When it comes to SEO, most people know that a website must have content, "search engine friendly" site architecture/HTML, and meta data (title tags and meta descriptions).
Another meta element, if implemented improperly, that can also trip up websites is robots.txt. I was recently reminded of this while reviewing the website of a large company that had spent extensive money on building a mobile version of their website, on a sub-directory. That’s fine, but having a disallow statement in their robots.txt file meant that the website wasn’t accessible to search engines (Disallow: /mobile/)
Let’s review how to properly implement robots.txt to avoid search ranking problems and destructive your business, as well as how to correctly disallow search engine crawling.
What is a Robots.txt File?
Simply put, if you go to domain.com/robots.txt, you should see a list of directories of the website that the site owner is asking the search engines to "skip" (or "disallow"). However, if you aren’t careful when editing a robots.txt file, you could be putting information in your robots.txt file that could really hurt your business.
There's tons of information about the robots.txt file available at the Web Robots Pages, including the proper usage of the disallow feature, and blocking "bad bots" from indexing your website.
The general rule of thumb is to make sure a robots.txt file exists at the root of your domain (e.g., domain.com/robots.txt).
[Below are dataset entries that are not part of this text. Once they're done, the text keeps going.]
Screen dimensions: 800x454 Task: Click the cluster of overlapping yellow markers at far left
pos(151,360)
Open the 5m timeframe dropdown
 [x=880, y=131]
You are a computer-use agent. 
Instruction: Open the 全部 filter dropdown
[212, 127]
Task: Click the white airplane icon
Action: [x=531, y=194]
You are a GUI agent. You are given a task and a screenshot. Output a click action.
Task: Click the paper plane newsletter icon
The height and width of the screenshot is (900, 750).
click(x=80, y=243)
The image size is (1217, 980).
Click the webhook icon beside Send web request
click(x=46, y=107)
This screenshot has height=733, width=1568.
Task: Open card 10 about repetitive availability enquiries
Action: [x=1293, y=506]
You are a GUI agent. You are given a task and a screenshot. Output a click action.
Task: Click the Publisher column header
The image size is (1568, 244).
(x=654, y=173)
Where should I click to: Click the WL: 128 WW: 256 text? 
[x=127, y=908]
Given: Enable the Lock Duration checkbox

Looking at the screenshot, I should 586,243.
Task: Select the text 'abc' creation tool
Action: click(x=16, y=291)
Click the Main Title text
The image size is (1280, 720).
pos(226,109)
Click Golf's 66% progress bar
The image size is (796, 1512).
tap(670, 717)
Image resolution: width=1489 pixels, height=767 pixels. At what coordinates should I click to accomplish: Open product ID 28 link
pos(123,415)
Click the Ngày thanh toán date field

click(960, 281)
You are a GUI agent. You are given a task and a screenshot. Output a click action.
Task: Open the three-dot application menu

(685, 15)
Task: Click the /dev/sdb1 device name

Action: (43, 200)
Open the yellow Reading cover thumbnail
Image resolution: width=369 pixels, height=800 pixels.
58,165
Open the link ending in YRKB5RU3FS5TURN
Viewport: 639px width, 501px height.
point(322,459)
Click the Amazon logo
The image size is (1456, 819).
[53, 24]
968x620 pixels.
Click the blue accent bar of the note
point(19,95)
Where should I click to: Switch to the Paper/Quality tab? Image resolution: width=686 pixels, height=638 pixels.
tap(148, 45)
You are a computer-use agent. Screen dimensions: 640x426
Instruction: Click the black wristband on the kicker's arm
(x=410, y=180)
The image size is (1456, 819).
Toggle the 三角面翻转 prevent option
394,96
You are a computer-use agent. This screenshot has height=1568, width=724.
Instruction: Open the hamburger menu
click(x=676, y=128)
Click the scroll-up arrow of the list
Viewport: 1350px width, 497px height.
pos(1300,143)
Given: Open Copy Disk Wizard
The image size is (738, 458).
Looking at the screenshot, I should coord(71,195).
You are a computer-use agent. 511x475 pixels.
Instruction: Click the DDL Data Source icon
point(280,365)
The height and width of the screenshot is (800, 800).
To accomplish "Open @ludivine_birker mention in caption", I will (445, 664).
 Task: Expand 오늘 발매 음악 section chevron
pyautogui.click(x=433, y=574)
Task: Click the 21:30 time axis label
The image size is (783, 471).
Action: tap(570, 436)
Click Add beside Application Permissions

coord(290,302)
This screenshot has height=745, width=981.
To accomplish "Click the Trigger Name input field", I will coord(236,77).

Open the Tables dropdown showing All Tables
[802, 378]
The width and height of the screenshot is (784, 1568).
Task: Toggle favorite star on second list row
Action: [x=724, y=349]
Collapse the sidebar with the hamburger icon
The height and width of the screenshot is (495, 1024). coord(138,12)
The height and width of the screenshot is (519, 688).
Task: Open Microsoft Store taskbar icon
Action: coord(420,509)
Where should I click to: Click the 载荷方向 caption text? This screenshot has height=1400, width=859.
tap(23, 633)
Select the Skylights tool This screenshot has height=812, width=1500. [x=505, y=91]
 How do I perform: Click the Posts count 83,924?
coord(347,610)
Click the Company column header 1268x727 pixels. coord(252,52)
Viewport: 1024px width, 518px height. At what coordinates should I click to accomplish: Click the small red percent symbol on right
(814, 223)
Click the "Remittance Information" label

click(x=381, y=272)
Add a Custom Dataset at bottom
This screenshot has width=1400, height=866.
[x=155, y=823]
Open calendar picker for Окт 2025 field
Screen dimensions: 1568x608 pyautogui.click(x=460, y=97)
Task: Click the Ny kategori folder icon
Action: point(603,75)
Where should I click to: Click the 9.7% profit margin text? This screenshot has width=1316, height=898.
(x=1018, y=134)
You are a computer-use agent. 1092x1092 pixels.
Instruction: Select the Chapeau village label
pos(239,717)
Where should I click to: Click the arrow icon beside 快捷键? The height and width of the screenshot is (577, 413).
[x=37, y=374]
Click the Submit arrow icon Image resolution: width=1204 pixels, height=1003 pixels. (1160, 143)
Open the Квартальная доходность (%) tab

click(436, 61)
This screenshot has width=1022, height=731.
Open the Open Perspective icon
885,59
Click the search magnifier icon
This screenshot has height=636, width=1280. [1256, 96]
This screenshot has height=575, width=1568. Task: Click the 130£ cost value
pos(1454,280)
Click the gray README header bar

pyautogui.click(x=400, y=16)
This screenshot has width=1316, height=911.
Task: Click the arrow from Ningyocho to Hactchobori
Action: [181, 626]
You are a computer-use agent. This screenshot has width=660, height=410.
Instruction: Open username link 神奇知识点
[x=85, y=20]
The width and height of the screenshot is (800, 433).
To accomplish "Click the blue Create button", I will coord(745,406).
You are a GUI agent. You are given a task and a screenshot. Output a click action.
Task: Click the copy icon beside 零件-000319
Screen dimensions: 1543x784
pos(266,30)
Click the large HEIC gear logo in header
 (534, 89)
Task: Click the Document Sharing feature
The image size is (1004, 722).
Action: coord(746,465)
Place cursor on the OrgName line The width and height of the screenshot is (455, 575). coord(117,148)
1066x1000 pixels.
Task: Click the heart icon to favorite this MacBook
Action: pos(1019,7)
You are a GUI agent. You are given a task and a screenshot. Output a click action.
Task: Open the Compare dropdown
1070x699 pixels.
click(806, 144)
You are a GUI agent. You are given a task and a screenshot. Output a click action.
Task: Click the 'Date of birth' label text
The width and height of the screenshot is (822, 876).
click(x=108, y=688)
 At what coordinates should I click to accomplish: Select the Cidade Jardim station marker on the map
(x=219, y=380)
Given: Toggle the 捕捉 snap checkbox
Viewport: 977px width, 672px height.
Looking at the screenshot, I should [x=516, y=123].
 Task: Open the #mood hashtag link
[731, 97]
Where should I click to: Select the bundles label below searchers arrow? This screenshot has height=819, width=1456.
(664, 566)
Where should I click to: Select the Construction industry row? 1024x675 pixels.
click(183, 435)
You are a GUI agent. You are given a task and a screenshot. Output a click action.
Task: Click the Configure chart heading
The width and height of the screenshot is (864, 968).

To exclude all robots from indexing part of your website, your robots.txt file would look something like this:
* Disallow: /cgi-bin/
The above syntax would tell all robots not to index the /cgi-bin/, the /tmp/, and the /junk/ directories on your website.
Other Real Life Examples of Robots.txt Gone Wrong
In the past, I reviewed a website that had a good amount of content and several high quality backlinks. However, the website had virtually no presence in the search engine results pages (SERPs).
What happened? Penalty? Well, no. The site's owner had included a disallow to "/". They were telling the search engine robots not to crawl any part of the website.
In another case, a SEO company edited the robots.txt file to disallow indexing of all parts of a website after the site's owner stopped paying the SEO Company.
I also remember reviewing a company's website and noticing that quite a lot of directories that were part of their former site were disallowed in their robots.txt file. The company should have set up a 301 permanent redirect to pass the value from the old web pages on the site to the new pages instead of disallowing the search engines to index any of the old legacy pages. Thus, all of the value was lost.
Robots.txt Dos and Don't
There are many good reasons to stop the search engines from indexing certain directories on a website and allowing others for SEO purposes. Let's look at some examples.
Here's what you should do with robots.txt:
Take a look at all of the directories in your website. Most likely, there are directories that you'd want to disallow the search engines from indexing, including directories like /cgi-bin/, /wp-admin/, /cart/, /scripts/, and others that might include sensitive data.
Stop the search engines from indexing certain directories of your site that might include duplicate content. For example, some websites have "print versions" of web pages and articles that allow visitors to print them easily. You should only allow the search engines to index one version of your content.
Make sure that nothing stops the search engines from indexing the main content of your website.
Look for certain files on your site that you might want to disallow the search engines from indexing, such as certain scripts, or files that might contain email addresses, phone numbers, or other sensitive data.
Here's what you should not do with robots.txt:
Don't use comments in your robots.txt file.
Don't list all your files in the robots.txt file. Listing the files allows people to find files that you don't want them to find.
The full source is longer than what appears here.